EDIT -- I am providing some more context as to why I am asking this,
Say for instance in online game design (games written mostly in javascript). There are 2 main reasons I am interested in validation within this context,
1) Providing a strong public API for modding the game if desired
2) Preventing (or atleast discouraging greatly) potential cheaters
Which requires a balance between customizability and abuse. Specifically one situation would be in designing physics engine where objects in the game react to gravity. In a realistic system, users shouldn't be able to add objects to the system that do not react to gravity. The system has a function that expresses the global effect of gravity at any given point:
function getGravityAt(x, y) {
// return acceleration due to gravity at this point
}
And objects which react have a method that uses this to update their acceleration:
function update() {
this.acceleration = getGravity(this.position);
}
The minimum thing to do might be to ensure that any object added to the system has an 'update' method, but you still aren't ensuring that the update() method really is intended to react to gravity. If only objects that inherit from a prototypical update() method are allowed, then you know at least to some degree everything in the system reacts realistically.
This is a pretty subjective question. I'll pass on the question of whether it's a good idea to do interface-based validation in Javascript at all (there may well be good use-cases for it, but it's not a standard approach in the language). But I will say that it's probably not a good idea to validate objects based on their prototypes.
If you're validating by interface at all, you're probably working with objects created by other programmers. There are lots of ways to create objects - some rely on prototypes, some do not, and while they each have their proponents, they're all valid and likely approaches. For example:
var Point = function(x,y) {
return {
x: function() { return x },
y: function() { return y }
};
};
var p = new Point(1,1);
The object p conforms to an interface similar to yours above, except that x and y are functions. But there's no way to validate that p satisfies this interface by inspecting its constructor (which is Object()) or Point.prototype. All you can do is test that p has attributes called x and y and that they are of type "function" - what you're doing above.

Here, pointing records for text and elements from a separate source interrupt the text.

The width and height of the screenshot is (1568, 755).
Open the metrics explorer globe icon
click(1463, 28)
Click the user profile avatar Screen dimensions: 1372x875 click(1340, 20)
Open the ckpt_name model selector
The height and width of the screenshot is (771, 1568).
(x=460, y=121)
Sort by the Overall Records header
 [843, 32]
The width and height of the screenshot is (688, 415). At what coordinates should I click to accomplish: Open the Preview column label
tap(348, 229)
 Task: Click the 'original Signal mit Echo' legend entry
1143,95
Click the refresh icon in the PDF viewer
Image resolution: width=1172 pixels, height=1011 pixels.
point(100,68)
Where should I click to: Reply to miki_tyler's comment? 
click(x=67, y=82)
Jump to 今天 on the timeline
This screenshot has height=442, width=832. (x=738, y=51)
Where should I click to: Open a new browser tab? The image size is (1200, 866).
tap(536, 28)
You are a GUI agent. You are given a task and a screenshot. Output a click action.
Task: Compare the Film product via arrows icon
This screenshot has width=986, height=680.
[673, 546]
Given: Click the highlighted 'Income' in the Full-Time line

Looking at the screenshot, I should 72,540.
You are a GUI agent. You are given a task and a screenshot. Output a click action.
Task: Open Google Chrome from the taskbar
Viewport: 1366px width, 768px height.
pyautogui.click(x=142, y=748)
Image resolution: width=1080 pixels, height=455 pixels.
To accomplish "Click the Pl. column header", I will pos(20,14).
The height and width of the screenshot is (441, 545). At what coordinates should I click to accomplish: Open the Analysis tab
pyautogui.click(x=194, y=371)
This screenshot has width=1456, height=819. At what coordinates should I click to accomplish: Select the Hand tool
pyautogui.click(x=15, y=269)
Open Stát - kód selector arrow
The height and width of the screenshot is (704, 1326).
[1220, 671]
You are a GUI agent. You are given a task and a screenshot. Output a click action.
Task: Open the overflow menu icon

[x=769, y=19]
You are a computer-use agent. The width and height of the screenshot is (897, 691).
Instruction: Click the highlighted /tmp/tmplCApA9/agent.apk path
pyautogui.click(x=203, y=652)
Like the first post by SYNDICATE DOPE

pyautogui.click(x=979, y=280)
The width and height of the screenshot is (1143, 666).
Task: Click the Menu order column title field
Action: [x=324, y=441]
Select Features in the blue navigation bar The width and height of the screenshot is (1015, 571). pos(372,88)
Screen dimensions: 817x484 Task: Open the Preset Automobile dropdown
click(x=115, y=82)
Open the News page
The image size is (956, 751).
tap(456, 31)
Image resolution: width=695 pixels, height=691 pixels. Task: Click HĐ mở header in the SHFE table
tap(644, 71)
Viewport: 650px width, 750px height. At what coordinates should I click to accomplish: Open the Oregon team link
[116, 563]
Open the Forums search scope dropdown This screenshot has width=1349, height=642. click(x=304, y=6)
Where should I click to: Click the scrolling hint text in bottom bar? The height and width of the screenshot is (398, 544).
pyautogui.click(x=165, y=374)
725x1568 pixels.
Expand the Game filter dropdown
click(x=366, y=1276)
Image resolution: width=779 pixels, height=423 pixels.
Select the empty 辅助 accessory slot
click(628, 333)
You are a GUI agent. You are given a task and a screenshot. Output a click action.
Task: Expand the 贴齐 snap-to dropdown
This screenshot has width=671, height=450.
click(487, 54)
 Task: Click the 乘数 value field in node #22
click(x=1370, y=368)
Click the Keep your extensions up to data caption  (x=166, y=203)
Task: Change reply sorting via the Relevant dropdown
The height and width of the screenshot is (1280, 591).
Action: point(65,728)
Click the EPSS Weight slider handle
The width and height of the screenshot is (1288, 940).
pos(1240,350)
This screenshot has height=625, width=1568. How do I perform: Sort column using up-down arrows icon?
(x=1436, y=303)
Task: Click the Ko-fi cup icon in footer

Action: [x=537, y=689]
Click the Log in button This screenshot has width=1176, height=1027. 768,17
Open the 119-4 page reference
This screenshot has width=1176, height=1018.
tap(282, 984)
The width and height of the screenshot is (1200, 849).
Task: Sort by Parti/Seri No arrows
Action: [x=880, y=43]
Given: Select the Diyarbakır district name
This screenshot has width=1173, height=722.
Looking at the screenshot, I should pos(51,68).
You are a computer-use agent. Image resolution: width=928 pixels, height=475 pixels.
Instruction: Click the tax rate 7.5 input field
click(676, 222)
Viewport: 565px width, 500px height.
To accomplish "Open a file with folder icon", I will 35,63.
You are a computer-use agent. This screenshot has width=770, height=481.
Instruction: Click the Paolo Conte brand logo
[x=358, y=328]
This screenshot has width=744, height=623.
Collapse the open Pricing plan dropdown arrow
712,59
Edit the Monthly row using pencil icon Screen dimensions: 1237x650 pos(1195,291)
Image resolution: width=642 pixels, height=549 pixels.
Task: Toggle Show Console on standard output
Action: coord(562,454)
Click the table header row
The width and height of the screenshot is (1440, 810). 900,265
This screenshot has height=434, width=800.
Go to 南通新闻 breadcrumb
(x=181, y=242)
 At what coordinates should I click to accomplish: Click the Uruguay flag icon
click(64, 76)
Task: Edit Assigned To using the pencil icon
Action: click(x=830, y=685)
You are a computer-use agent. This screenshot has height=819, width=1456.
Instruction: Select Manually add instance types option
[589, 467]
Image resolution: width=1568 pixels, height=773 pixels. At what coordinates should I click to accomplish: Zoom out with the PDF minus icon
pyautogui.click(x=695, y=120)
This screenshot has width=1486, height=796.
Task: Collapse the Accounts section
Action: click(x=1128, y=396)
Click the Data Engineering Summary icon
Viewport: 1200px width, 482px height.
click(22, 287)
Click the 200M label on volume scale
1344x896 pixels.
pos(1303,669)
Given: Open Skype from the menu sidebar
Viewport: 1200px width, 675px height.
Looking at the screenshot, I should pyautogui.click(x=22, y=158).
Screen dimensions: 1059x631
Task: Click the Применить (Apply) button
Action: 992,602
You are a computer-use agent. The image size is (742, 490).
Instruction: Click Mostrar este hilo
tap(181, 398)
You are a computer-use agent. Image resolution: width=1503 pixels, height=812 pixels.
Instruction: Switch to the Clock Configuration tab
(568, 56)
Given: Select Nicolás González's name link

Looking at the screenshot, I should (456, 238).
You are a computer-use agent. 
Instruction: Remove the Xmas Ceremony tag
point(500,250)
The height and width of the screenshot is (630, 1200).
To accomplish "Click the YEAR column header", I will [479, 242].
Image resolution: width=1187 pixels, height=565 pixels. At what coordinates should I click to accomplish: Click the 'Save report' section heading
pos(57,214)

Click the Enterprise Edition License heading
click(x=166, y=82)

You could potentially insist that p has a specific ancestor in its prototype chain, e.g. AbstractPoint, which would include the x and y functions - you can use instanceof to check this. But you can't be sure that x and y haven't been redefined in p:
var AbstractPoint = function() {};
AbstractPoint.prototype.x = function() {};
AbstractPoint.prototype.y = function() {};
var Point = function(x,y) {
var p = new AbstractPoint(x,y);
p.x = "foo";
return p;
}
var p = new Point(1,1);
p instanceof AbstractPoint; // true
p.x; // "foo"
And perhaps more importantly, this makes it harder to drop in custom objects that also satisfy the interface but don't inherit from your classes.
So I think what you're currently doing is probably the best you can hope for. In my experience, Javascript programmers are much more likely to use on-the-fly duck-typing than to try to mimic the capabilities of statically typed languages:
function doSomethingWithUntrustedPoint(point) {
if (!(point.x && point.y)) return false; // evasive action!
// etc.
}
I'll reiterate, type checking is not idiomatic javascript.
If you still want type checking, Google's closure compiler is the implementation I recommend. Type checking is done statically :) It has conventions for interfaces as well as (proto)type checking.